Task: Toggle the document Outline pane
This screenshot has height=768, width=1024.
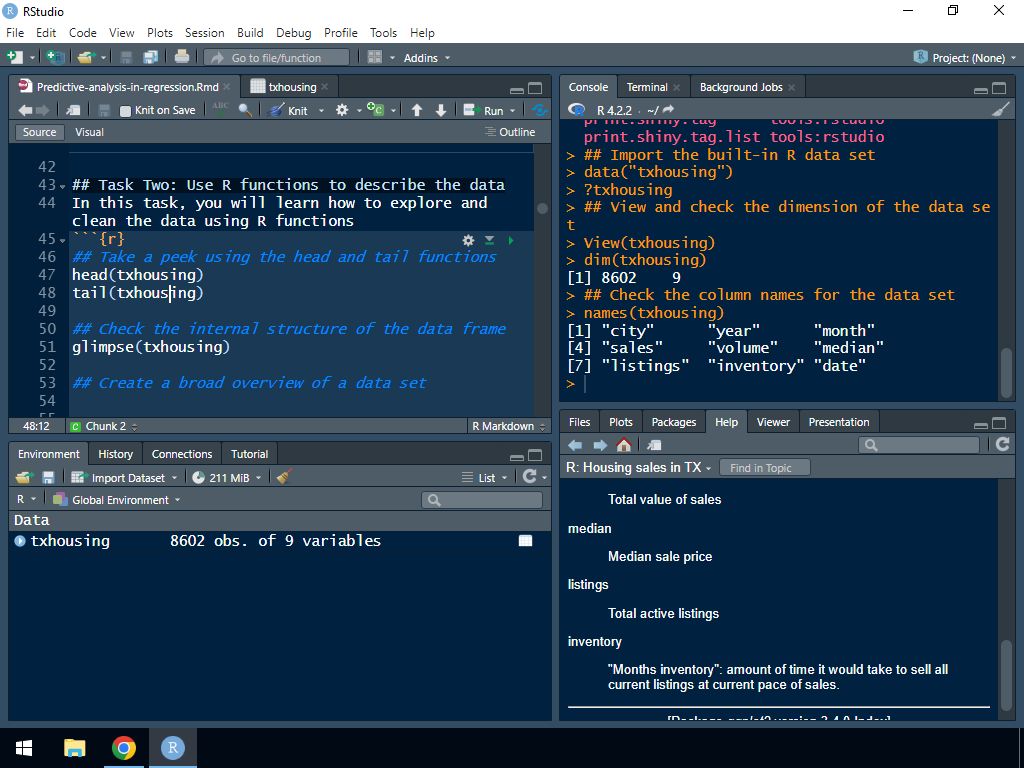Action: coord(510,132)
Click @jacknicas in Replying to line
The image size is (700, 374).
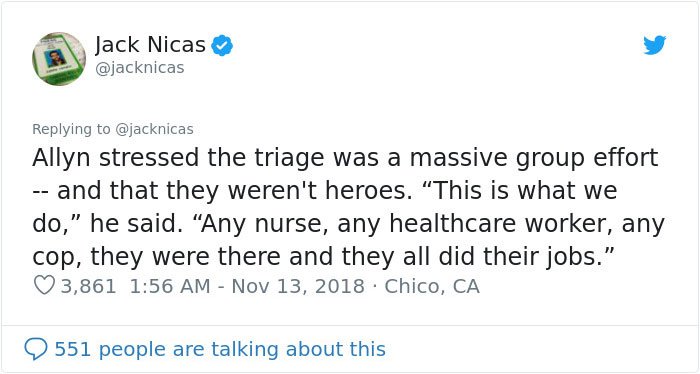pos(154,129)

▶ _EXERCISE DIRECTIONS_
Nothing but the records above, exact and without pictures, should appear in the answer.

▶ _SOLUTION TO THIS TASK_
Task: Toggle the document Outline pane
This screenshot has height=768, width=1024.
Action: coord(510,132)
Click @jacknicas in Replying to line
The image size is (700, 374).
pos(154,129)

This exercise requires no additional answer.